Cases Where Header-Data Split Is Not Used

This topic provides an overview of the cases where a header-data split provider must not split Ethernet frames. For a listing of the minimum requirements that a provider must meet to support header-data split, see Minimum Requirements for Supporting Header-Data Split.

Note  There are cases where a received frame can be split outside of the header-data split provider requirements. That is, the header-data split requirements only apply to header-data split providers. In these cases, never split Ethernet frames in the middle of the IP header, IPv4 options, IPsec headers, IPv6 extension headers, or upper-layer-protocol headers, unless the first MDL contains at least as many bytes as NDIS specified for lookahead size.

All Ethernet frames that are not split must follow the general NDIS rules and requirements. For example, the first MDL in the chain of MDLs in a received NET_BUFFER structure must contain either the lookahead part of the frame or the entire Ethernet frame (whichever is smaller) in a virtually contiguous buffer. NDIS sets the size of lookahead with the OID_GEN_CURRENT_LOOKAHEAD OID.
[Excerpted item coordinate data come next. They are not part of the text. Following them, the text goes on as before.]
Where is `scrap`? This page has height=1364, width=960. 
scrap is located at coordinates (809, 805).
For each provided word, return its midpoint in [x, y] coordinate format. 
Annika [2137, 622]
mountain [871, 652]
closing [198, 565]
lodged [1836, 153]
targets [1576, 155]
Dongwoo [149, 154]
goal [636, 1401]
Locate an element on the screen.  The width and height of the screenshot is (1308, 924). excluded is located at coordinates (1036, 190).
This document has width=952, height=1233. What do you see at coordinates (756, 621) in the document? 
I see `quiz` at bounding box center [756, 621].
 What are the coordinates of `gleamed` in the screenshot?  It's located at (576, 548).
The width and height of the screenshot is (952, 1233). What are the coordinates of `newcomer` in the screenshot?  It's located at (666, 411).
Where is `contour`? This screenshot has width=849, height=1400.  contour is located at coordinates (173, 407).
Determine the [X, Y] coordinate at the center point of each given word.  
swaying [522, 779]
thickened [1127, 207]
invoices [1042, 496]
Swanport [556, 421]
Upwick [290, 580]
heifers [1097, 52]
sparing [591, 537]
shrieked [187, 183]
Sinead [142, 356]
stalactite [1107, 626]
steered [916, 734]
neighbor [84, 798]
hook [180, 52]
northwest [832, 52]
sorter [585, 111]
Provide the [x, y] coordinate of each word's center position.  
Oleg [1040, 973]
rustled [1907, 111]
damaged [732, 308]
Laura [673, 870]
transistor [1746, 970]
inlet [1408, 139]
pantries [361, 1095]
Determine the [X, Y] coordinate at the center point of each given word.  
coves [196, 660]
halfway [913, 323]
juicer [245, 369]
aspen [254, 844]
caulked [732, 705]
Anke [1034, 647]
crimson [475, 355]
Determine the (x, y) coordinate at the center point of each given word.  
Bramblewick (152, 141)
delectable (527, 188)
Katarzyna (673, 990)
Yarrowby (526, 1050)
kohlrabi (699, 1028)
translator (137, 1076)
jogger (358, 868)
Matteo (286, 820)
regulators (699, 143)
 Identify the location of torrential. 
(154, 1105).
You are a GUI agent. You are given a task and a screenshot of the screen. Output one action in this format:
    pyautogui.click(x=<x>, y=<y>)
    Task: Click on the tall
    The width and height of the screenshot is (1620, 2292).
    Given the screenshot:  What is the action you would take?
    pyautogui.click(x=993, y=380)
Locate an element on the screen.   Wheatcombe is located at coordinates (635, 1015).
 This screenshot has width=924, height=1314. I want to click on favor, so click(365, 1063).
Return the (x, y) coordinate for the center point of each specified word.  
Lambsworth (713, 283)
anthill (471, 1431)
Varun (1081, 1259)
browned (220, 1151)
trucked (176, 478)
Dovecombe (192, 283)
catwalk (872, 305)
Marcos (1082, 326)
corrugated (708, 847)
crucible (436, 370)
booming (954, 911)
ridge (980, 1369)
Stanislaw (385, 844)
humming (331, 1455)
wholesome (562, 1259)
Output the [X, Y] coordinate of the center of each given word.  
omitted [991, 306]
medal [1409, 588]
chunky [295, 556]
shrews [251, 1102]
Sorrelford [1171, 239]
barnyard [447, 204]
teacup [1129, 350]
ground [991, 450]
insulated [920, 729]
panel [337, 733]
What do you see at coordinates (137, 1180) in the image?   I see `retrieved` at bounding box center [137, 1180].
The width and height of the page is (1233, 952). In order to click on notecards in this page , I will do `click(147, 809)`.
Header-data split providers:

  • Do not split non-IP frames.

  • Do not split frames if they cannot be split in one of these locations: at the beginning of the upper-layer-protocol header, the beginning of the TCP payload, or the beginning of the UDP payload.

  • Do not split frames that would exceed the maximum configured header size unless the header can be split at the beginning of the upper-layer-protocol header. For more information about the maximum header size, see Allocating the Header Buffer.

  • Do not split frames that contain IPv4 options that the NIC does not recognize.

  • Do not split frames that contain IPv6 extension headers that the NIC does not recognize.

  • Do not split frames that contain TCP options that the NIC does not recognize unless they can be split at the beginning of the TCP header.